During the Covid-19 pandemic, Kandace Florence started a candle business, Glo Through It, telling her mother that people were shutting down and hurting and that she wanted to “bring them light,” Freida Florence recalled. “I was very proud of her.”

Freida Florence and Day spoke of her positive nature, with Day saying Kandace was an ambitious and hard worker with a “sense of exploration, wanting to experience and feel new things.” She would have celebrated her 29th birthday on Thursday.

“She was just a beautiful soul,” he said. “She was a spark of light. She was very nice, a perfect human being. That’s what hurts the most.”

Added his mother: “He had a pure heart, a pure mind and would not tolerate anything negative.”

Marshall grew up in Virginia Beach, Va., said his mother, Jennifer Marshall.

“He was a bright ray of light, and he was never forgotten by anyone who came in contact with him. We have been receiving so much love and support from people everywhere,” she said. “Jordan was very intellectual and curious. He loved being immersed in different cultures. He was very passionate about his students and was a very passionate educator.”

Jordan Marshall was intellectual, curious and loved immersing himself in culture, his mother said.

TaNaja Williams, Hall’s niece, said she was shocked to learn her uncle had died. She called him “the light of my life” and said she would miss him.

“Every time I walked into the room, it was pure joy and happiness,” she said. “We both loved music. We would always sing together, and I’m going to miss it.”

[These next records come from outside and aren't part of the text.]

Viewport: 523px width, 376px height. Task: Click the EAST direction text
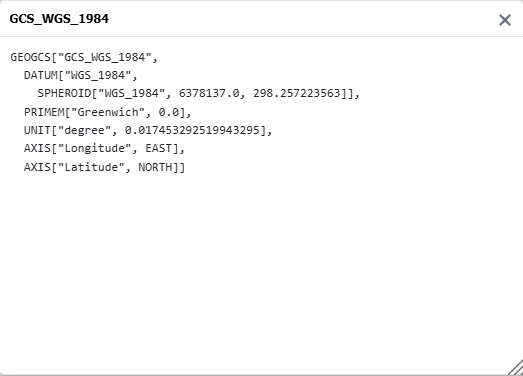(158, 148)
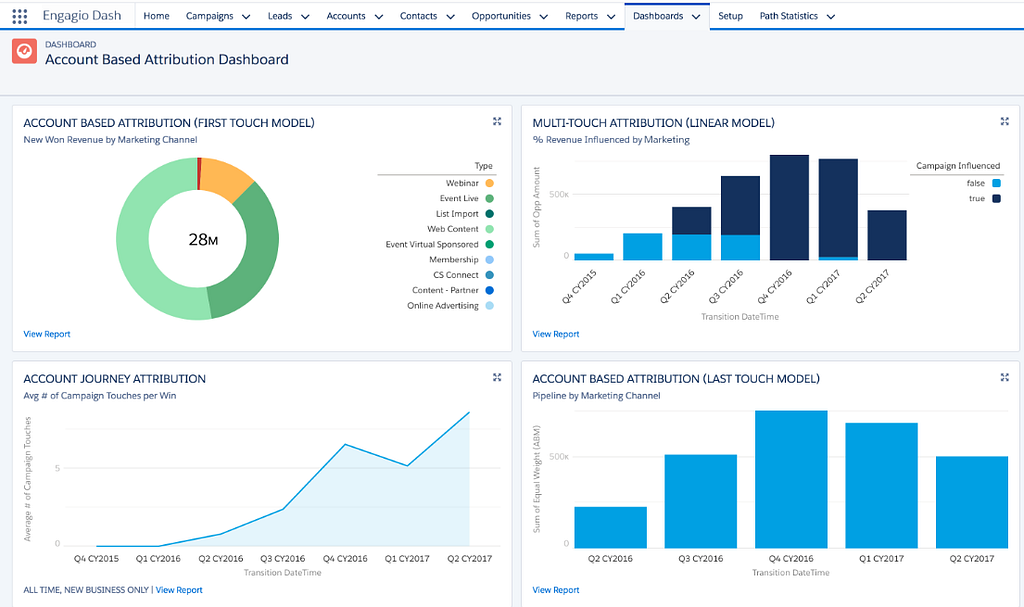The width and height of the screenshot is (1024, 607).
Task: Click the Webinar legend color dot
Action: tap(489, 183)
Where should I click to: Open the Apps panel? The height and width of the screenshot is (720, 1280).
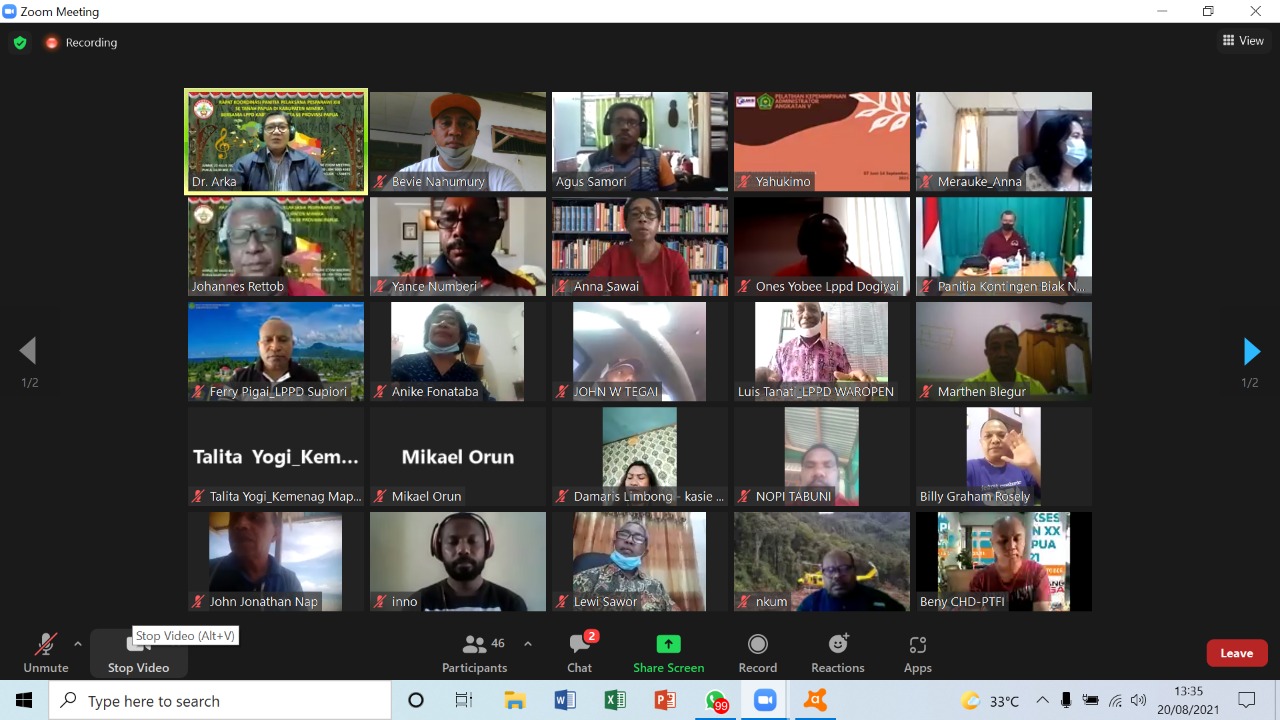tap(917, 654)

His mother, Hall’s sister Tanieka, said she will miss her brother dearly.

“He was so full of life. He was always happy, he always had a big smile on his face. He was the joker of the family. He was always in a good place and very smart,” she said. “She loved to dance. She loved to sing.”

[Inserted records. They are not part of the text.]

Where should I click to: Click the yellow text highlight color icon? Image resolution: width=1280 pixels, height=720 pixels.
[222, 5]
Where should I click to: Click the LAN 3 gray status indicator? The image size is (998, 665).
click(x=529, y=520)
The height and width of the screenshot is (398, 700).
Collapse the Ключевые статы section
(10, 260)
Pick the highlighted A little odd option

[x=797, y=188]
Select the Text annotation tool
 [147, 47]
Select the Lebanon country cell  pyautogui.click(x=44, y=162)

The school where Courtez Hall taught released balloons in her honor last week, and students and fellow teachers were visibly moved, Tanieka Hall said.

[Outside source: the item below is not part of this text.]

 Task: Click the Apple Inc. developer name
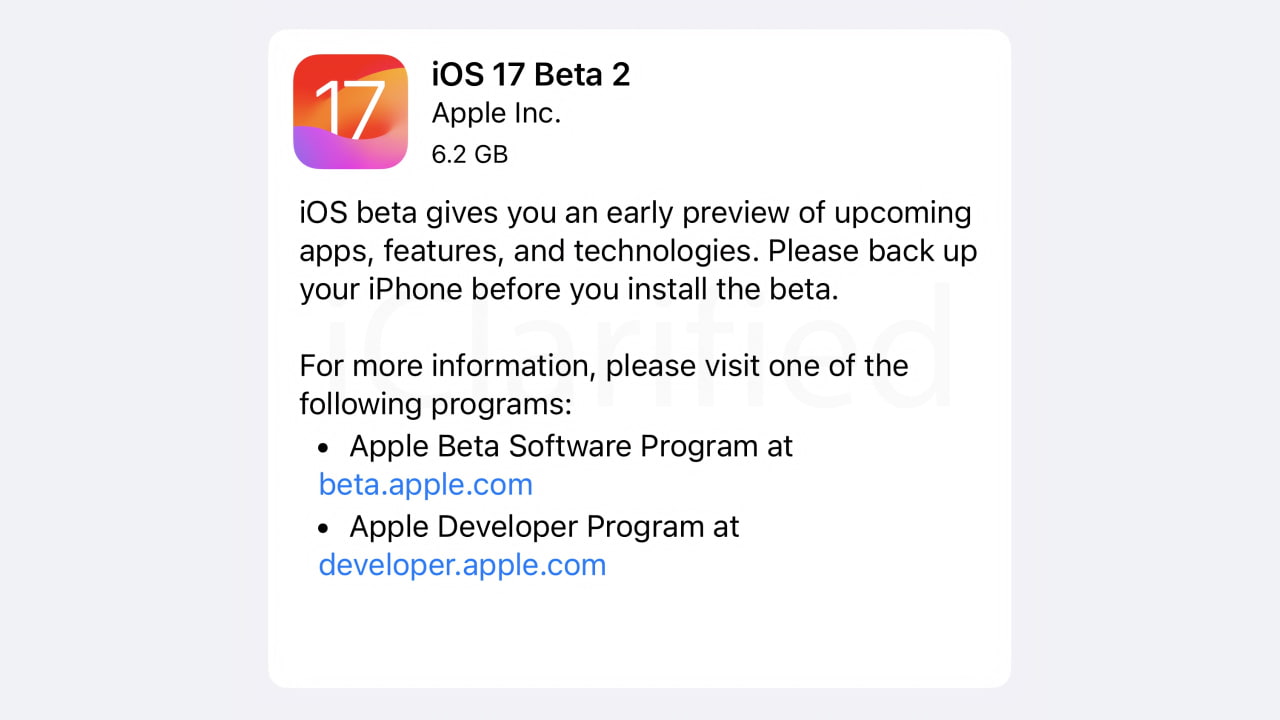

The trio traveled to Mexico City for Day of the Dead, Jennifer Marshall said. The celebrations, which usually spread across Mexico on November 1 and 2, honor deceased loved ones and take on a lively tone with attendees sharing poetry and breaking bread together. Elaborately decorated skulls and skull-shaped sweets are a regular feature.

Jordan Marshall’s mother traveled to the capital and identified his body, Jennifer Marshall said. After going through a series of steps, she repatriated his body to the United States, he said.

Courtez Hall brought

Hall’s family learned of her death when the U.S. Embassy called her mother on Oct. 31, her mother’s birthday, Tanieka Hall said. An embassy official told the family he was unresponsive and foul play was not suspected, the sister said.

“For her to receive that news on her birthday was extremely devastating,” he said.

The Hall family is working to get his body home and has set up a GoFundMe campaign to help with funeral expenses, Tanieka Hall said.

Airbnb called the deaths a “terrible tragedy” and said it was ready to help with any enquiries.

“Our thoughts are with the families and loved ones as they grieve such an unimaginable loss. Our priority right now is to support those affected as authorities investigate what happened,” the online home rental company said in a statement.

Jennifer Marshall would like to see Airbnb and similar services mandate the use of smoke and carbon monoxide detectors to prevent future tragedies, she said. It was not immediately known if there were working detectors in the apartment.

“We want to make sure his death was not in vain,” said Jennifer Marshall.

Airbnb strongly encourages hosts to install carbon monoxide detectors in their residences, it says, and offers free detectors to hosts.

News of the deaths comes just months after reports that three Americans died of carbon monoxide poisoning at a Sandals resort on Great Exuma Island in the Bahamas.

Two couples reported feeling unwell on the evening of May 5 and were treated by medical personnel, Bahamas police said.

The next day, Michael Phillips, 68, and his wife, Robbie Phillips, 65, of Tennessee, and Vincent Paul Chiarella, 64, of Florida, were found dead in their homes. Chiarella’s wife, Donnis, 65, was flown to the capital, Nassau, for additional treatment before being flown to Florida.

Correction: An earlier version of this story misspelled the name of Kandace Florence’s boyfriend. It’s Victor’s day.